It took me two clicks. One to copy the URL and one to paste. In your User CP (hyperlink at the top left of every page) under Edit Options at the very bottom "Message Editor Interface", choose Enhanced Interface - Full WYSIWYG Editing. Now when you reply to a post, you simply click on the little "insert image" icon (mountain and sun) and you enter the URL to the photo and the image is placed/linked.

- Barry


----------



## Scut Farkas (Jun 7, 2007)

OK - that's much easier - thank you! First pic I saw is copied below. You can't just copy the picture, but you can R click the picture, select properties, copy the URL and then paste it into the dialogue box. That is much easier than 11 or 12 click that others are using.

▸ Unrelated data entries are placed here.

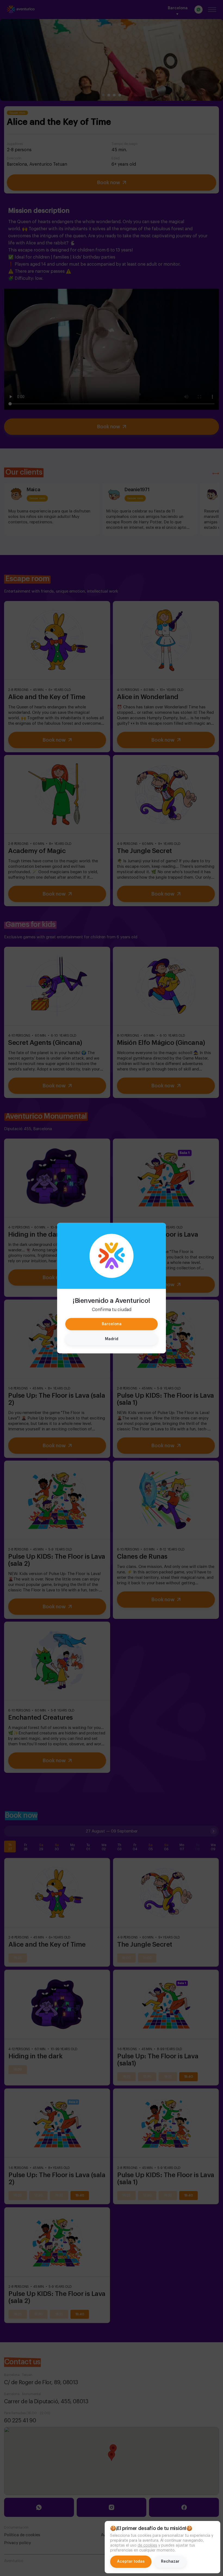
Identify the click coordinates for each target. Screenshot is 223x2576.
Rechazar (170, 2561)
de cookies (147, 2545)
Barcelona (112, 1324)
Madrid (111, 1339)
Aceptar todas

I don't think many people here know how to do what you just explained. I see posters questioning how to post pictures all the time. Is that info in the FAQ's?


EDIT, I must have screwed it up. I did as you instructed and this is what I got. Christ - it still just shows as a URL. Obviously I missed something along the way.


----------



## Scut Farkas (Jun 7, 2007)

*2nd attempt*

Houston, we have a succes!


----------



## Jeffzhear (Dec 2, 2006)

Barry, Wow, that was easy! and now I have all these other options! Thank you for posting the easy instructions! I copied them into a 'Word' document so I could follow along with them while I did the few steps.
Thanks Again.


----------



## Barry (Dec 28, 1999)

Barry said:


> you simply click on the little "insert image" icon (mountain and sun)


Of course this icon only appears in the Photo Gallery forum as images are not allowed in any other forum.

- Barry


----------



## Barry (Dec 28, 1999)

Scut Farkas said:


> I don't think many people here know how to do what you just explained. I see posters questioning how to post pictures all the time. Is that info in the FAQ's?


Yes. Here is the direct link:
http://208.69.121.208/forums/faq.php?faq=vb_read_and_post#faq_vb_vbcode_toolbar


----------